Filozofların Estetik Felsefesi Anlayışları

Estetik kelimesi Yunanca ‘‘aisthesis” kelimesinden gelmekte ve “duyu”, “duygu” ve “algı” kavramıyla çokça ilişkilendirilmektedir. Genel olarak estetik, duyularımız ile algıladığımız güzeli ele alan bir kavramdır. Sanatsal yaratıcılık ile insanda güzel duyguyu yaratandır. Kant Trasendal Estetik başlığı altında incelediği bu kavramı duyu bilimi ve algılar öğretisi olarak değerlendirirken kavramdan, güzel ve hoş olanın algısı olarak da bahseder. Estetik, algılarımızın ve bilinç duyarlılığımızın a priori bir oluşumudur. Estetik sadece sanatsal ürünün güzelliği ile ilgili değil, doğada var olan genel güzellik kavramıyla alakalıdır.
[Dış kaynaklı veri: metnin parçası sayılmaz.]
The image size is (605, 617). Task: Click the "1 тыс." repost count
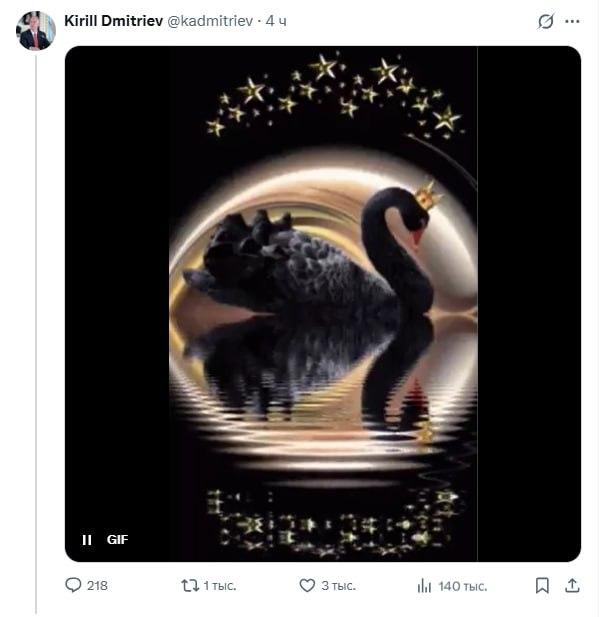(x=220, y=586)
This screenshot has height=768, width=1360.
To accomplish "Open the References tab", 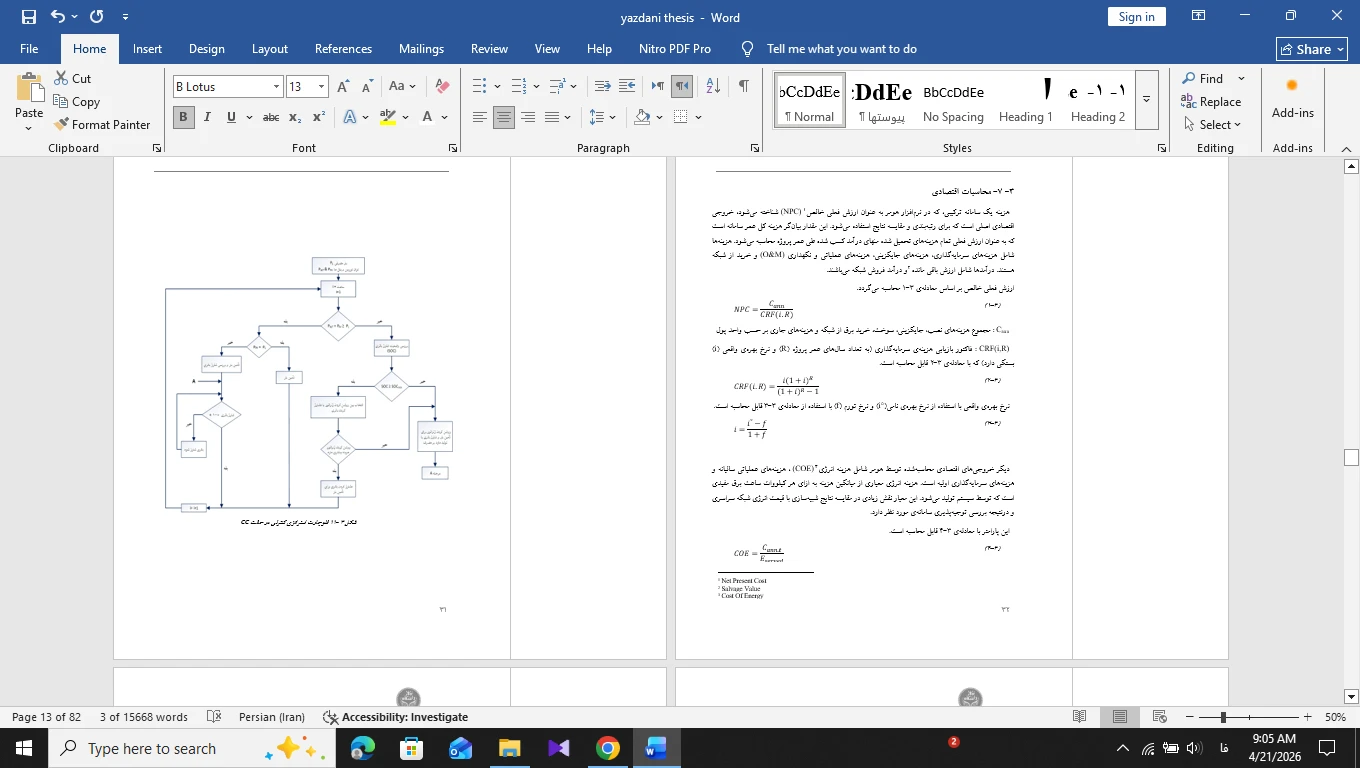I will pos(343,49).
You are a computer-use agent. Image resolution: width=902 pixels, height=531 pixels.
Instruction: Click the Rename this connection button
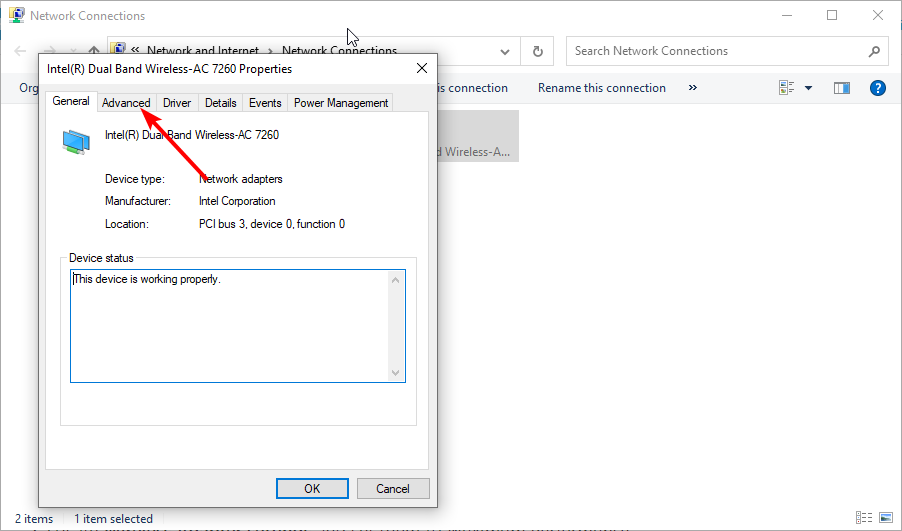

Etimolojik olarak estetik terimini 18. yüzyılda ilk olarak Baumgarten kullanmıştır. Kendisi basitçe estetiği duyusal bilginin bilimi olarak nitelendirmiştir. Estetik; ahlak, ontoloji, epistemoloji ve tarih gibi konulara da değindiği için bu alanlarla birlikte ele alınan bir felsefe dalıdır. Güzel olanı değerlendirirken güzel olan öz ve ruhta bu alana dahildir. Güzel öz ve ruh konularına Platon’dan beri değinilse de estetik, Kant ve Hegel’in düşünce yapılarıyla başlı başına felsefenin ele aldığı bir konu olmuştur. Hatta estetik çoğu zaman, sanat felsefesi ile eş değer anlamlarda ele alınmıştır. Sanat felsefesi genel anlamda “sanat” kavramıyla ilgilenen bir düşünce yapısıdır. Ortak noktalara değinilse de bu iki alan birbirinin eş anlamlısı değildir. Sanat eleştirisi, her ne kadar genel anlamda sanat ürününü estetik bağlamında incelese de estetik kavramını temsil etmez; onun öğretilerini kullanır.

Kant

18. yüzyılın felsefi düşünce sistemi ile Kant’ın yaptığı çalışmalar estetik kavramına özerk bir anlam katmıştır. Kant, estetiğin dogmatik bir tavrının olmadığını ve evrensel olduğunu ileri sürmüştür.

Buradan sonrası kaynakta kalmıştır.